Fig. 6: Inhibition of ARF1 Activity Leads to Starvation-Induced Reduction of LD-mitochondrion Interactions and Lipid Accumulation.

A Schematic representation of mice starved with or without BFA injection treatment. B Comparative statistical analysis of muscle cross-sectional area in mice. C HE staining and Oil Red O staining of mouse muscle tissue sections. D Determination of triglyceride content in mouse muscle tissue. E WB detection of PLIN2 and ARF1 protein expression levels in muscle tissues of mice after starvation and BFA treatment. F Quantification of WB results for ARF1 and PLIN2, normalized to GAPDH in group E. G WB detection of PLIN2, GAPDH, and TOM20 protein expression levels in muscle tissue mitochondria after starvation and BFA treatment. H Quantification of WB results for PLIN2, normalized to TOM20 in group G. I Detection of mRNA expression levels of lipid metabolism-related genes in muscle tissues using qPCR after starvation or feeding treatment in mice.
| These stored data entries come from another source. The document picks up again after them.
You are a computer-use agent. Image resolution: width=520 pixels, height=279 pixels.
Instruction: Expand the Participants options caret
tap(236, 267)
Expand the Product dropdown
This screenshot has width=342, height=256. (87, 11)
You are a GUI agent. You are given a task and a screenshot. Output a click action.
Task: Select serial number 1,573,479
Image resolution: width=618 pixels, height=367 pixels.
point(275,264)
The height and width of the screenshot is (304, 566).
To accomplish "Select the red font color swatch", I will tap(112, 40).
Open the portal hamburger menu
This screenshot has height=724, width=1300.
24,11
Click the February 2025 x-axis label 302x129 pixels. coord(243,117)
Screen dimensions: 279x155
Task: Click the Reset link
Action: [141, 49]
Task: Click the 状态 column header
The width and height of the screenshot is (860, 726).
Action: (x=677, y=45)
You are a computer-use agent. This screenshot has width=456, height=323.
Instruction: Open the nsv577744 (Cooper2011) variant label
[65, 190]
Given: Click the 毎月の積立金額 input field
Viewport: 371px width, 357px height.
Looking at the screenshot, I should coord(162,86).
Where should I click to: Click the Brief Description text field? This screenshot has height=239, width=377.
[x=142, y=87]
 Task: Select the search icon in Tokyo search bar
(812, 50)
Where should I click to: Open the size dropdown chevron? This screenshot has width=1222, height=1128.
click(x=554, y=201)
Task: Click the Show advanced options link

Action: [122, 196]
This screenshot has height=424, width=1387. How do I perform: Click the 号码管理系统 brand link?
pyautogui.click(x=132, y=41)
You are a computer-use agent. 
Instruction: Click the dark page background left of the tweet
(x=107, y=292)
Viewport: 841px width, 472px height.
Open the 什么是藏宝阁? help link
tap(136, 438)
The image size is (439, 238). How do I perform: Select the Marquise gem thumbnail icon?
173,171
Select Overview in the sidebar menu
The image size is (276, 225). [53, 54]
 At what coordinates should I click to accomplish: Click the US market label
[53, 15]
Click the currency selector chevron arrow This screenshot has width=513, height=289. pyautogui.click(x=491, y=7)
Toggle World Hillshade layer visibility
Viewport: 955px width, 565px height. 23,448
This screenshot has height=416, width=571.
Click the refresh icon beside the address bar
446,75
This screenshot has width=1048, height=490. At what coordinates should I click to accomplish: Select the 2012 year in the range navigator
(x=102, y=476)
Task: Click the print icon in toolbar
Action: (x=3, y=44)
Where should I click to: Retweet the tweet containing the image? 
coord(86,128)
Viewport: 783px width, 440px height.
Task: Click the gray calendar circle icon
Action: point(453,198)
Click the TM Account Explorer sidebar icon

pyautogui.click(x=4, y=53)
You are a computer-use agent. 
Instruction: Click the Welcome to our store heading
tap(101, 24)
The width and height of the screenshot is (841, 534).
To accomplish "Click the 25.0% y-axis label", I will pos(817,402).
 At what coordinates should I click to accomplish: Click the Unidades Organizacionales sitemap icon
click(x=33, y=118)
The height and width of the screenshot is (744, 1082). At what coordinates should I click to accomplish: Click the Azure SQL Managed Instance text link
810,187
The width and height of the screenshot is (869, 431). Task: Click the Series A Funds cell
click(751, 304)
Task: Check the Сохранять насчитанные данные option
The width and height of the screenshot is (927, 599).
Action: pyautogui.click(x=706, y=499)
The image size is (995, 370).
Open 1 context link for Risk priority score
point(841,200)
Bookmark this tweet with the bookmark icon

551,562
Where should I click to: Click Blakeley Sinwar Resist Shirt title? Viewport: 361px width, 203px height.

J Detection of mRNA expression levels of lipid metabolism-related genes in muscle tissues using qPCR after mice were treated with or without BFA under starvation conditions. K WB analysis of lipid metabolism-related proteins in skeletal muscle tissues from nc, starvation, and starvation+BFA groups. GAPDH was used as a loading control. L Quantification of protein levels normalized to GAPDH. B, D, F, H, I, J, L Data are presented as means ± SD of three biologically independent replicates, analyzed by one-way ANOVA followed by Turkey’s post-hoc test.*p < 0.05, **p < 0.01, ***p < 0.001.